-- Extracted material follows --

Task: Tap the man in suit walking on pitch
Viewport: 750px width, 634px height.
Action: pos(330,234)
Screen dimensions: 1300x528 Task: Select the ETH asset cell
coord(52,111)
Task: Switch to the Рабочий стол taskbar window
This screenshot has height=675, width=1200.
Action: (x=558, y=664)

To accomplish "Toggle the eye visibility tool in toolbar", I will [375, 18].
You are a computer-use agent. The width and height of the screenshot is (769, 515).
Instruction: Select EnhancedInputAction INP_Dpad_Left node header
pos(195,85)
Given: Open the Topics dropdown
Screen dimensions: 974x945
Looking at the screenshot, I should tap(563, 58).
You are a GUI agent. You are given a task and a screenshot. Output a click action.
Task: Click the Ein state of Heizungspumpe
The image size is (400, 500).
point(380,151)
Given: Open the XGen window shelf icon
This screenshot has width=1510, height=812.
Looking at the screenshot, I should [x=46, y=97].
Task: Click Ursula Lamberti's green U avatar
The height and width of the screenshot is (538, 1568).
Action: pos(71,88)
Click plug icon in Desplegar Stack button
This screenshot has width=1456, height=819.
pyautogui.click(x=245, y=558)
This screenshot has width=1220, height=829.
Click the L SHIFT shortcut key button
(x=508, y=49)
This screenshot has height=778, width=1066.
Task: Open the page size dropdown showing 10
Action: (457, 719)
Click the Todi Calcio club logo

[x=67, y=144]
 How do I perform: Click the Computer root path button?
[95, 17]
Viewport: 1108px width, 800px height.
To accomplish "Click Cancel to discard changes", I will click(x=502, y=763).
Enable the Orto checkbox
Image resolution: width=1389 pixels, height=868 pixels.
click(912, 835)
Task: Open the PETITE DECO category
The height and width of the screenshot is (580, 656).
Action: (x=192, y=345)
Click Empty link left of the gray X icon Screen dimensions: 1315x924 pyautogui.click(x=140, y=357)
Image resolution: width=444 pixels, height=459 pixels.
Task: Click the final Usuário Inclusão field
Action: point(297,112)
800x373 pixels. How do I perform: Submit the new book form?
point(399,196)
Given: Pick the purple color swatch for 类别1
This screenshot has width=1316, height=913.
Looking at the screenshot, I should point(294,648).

-- Extracted material concluded --

» **Task to carry out**: Can you restate every record above word for word?

» **Expected answer**:
Task: Tap the man in suit walking on pitch
Viewport: 750px width, 634px height.
Action: pos(330,234)
Screen dimensions: 1300x528 Task: Select the ETH asset cell
coord(52,111)
Task: Switch to the Рабочий стол taskbar window
This screenshot has height=675, width=1200.
Action: (x=558, y=664)

To accomplish "Toggle the eye visibility tool in toolbar", I will [375, 18].
You are a computer-use agent. The width and height of the screenshot is (769, 515).
Instruction: Select EnhancedInputAction INP_Dpad_Left node header
pos(195,85)
Given: Open the Topics dropdown
Screen dimensions: 974x945
Looking at the screenshot, I should tap(563, 58).
You are a GUI agent. You are given a task and a screenshot. Output a click action.
Task: Click the Ein state of Heizungspumpe
The image size is (400, 500).
point(380,151)
Given: Open the XGen window shelf icon
This screenshot has width=1510, height=812.
Looking at the screenshot, I should [x=46, y=97].
Task: Click Ursula Lamberti's green U avatar
The height and width of the screenshot is (538, 1568).
Action: pos(71,88)
Click plug icon in Desplegar Stack button
This screenshot has width=1456, height=819.
pyautogui.click(x=245, y=558)
This screenshot has width=1220, height=829.
Click the L SHIFT shortcut key button
(x=508, y=49)
This screenshot has height=778, width=1066.
Task: Open the page size dropdown showing 10
Action: (457, 719)
Click the Todi Calcio club logo

[x=67, y=144]
 How do I perform: Click the Computer root path button?
[95, 17]
Viewport: 1108px width, 800px height.
To accomplish "Click Cancel to discard changes", I will click(x=502, y=763).
Enable the Orto checkbox
Image resolution: width=1389 pixels, height=868 pixels.
click(912, 835)
Task: Open the PETITE DECO category
The height and width of the screenshot is (580, 656).
Action: (x=192, y=345)
Click Empty link left of the gray X icon Screen dimensions: 1315x924 pyautogui.click(x=140, y=357)
Image resolution: width=444 pixels, height=459 pixels.
Task: Click the final Usuário Inclusão field
Action: point(297,112)
800x373 pixels. How do I perform: Submit the new book form?
point(399,196)
Given: Pick the purple color swatch for 类别1
This screenshot has width=1316, height=913.
Looking at the screenshot, I should point(294,648).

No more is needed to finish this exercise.